One limitation is the use of self-reported measures. We used a subjective self-rated measure of PA, instead of an objective measure, as accelerometer. This was chosen to enable more persons to participate. We also used a self-reported measure of disease impact. However, MSIS-29 is the most widely used patient-reported outcome in MS studies, with the best psychometric properties [35]. Another limitation is that the scale to measure enjoyment of PA is new, and has not yet been psychometrically evaluated.
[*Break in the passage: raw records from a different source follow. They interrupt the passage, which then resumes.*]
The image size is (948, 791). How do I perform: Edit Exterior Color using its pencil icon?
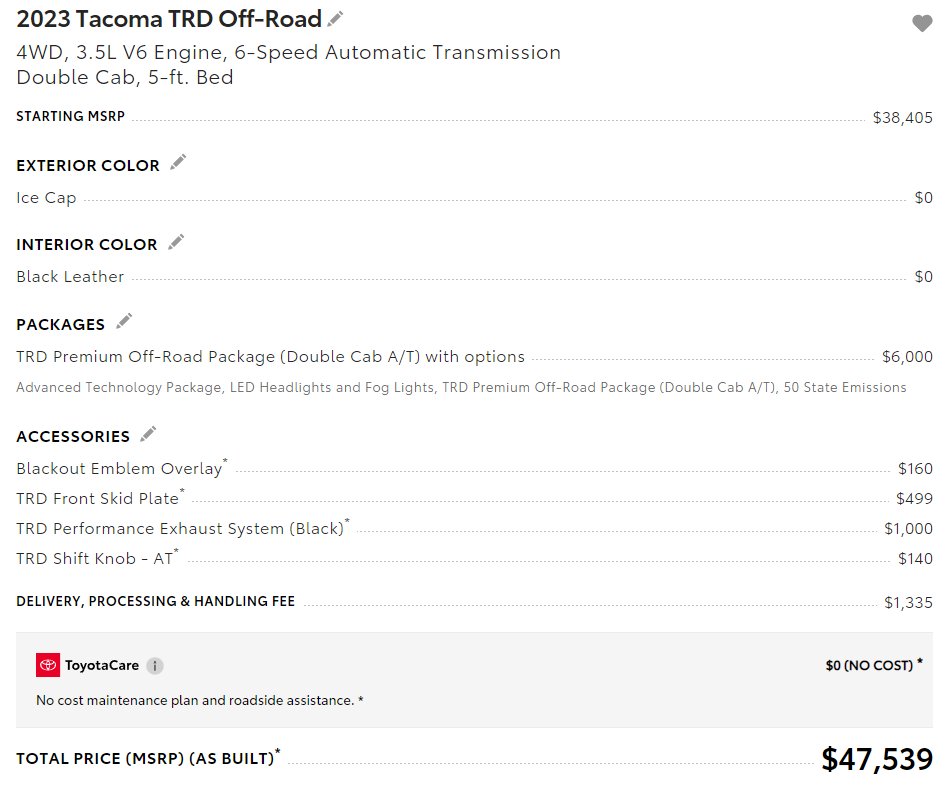point(178,162)
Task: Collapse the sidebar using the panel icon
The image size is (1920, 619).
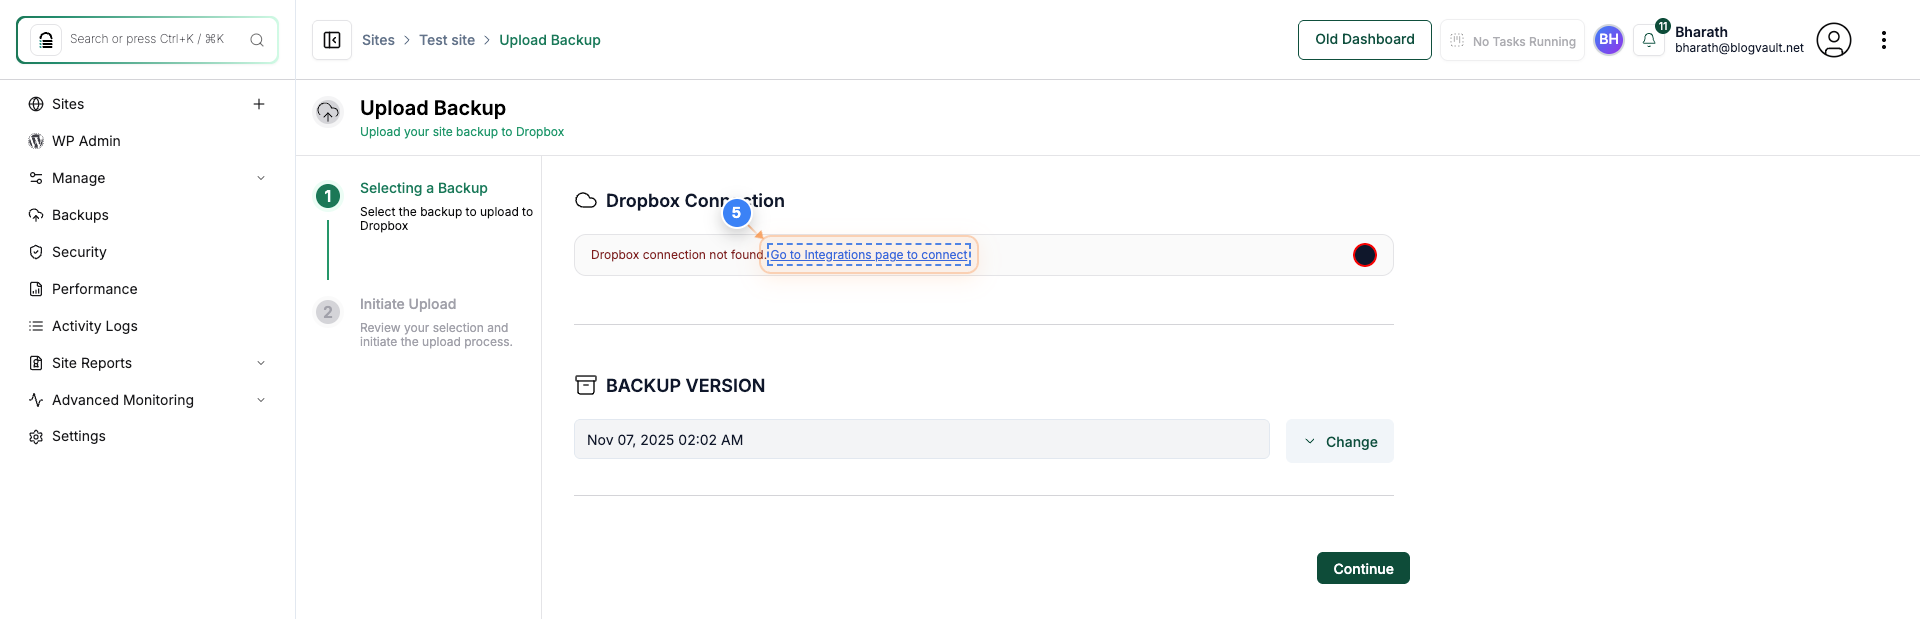Action: pyautogui.click(x=331, y=39)
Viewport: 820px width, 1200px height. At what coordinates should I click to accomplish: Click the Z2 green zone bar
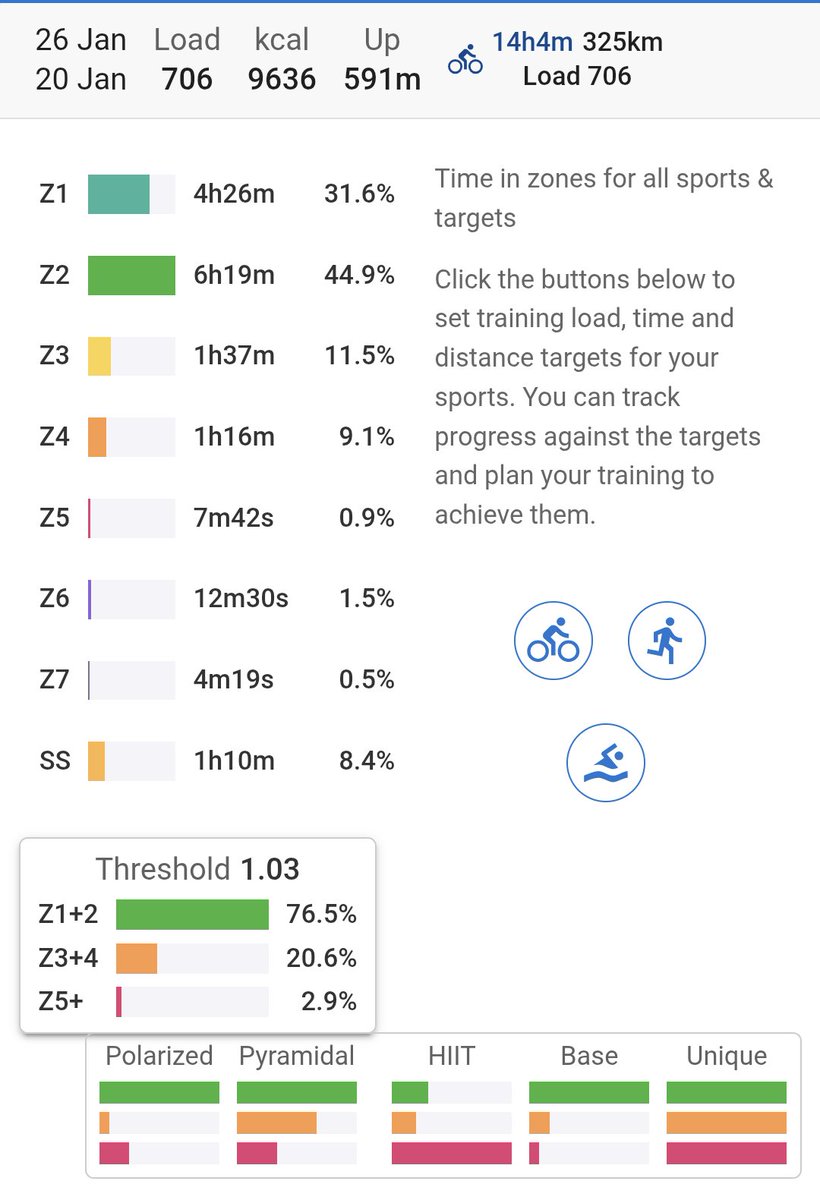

This study showed that persons with severe disease, those who are unemployed, and those with low self-efficacy for PA are especially prone to inactivity. The importance of self-efficacy for PA, falls self-efficacy and enjoyment is in line with Social Cognitive Theory [12]. According to Bandura [12] self-efficacy is modifiable, and e.g. positive emotions could increase self-efficacy. Strategies for behavioral changes might be applied to increase PA. A review showed that “action planning”, “provide instruction” and “reinforcing effort towards behavior” were behavioral strategies that were associated with higher levels of both self-efficacy and physical activity [36]. Setting a specific detailed plan of when, where and how to perform the physical activity and providing instruction on these same categories, as well as providing positive feedback and reinforce participants efforts in attempting to become more physically active [36], are thus promising ways to promote physical activity in persons with MS. In addition, encouraging enjoyable and pleasurable physical activities, is important to enhance the PA behaviour. Gait, balance and functional training, especially when focusing on challenging balance exercises [27], and fall prevention knowledge, may increase falls self-efficacy, the degree of self-efficacy to avoid a fall.

Conclusions

This study in Swedish PwMS confirms previous research in other countries regarding the importance of disability level, employment and self-efficacy for PA for the level of PA. This study contributes to previous research in showing that the seldom studied factors falls self-efficacy and enjoyment are also important for PA, and that factors that explain physical activity differs between subgroups with different disease severity. More research preferably in prospective and intervention studies, is needed to confirm the importance of these factors, and to confirm the subgroup differences.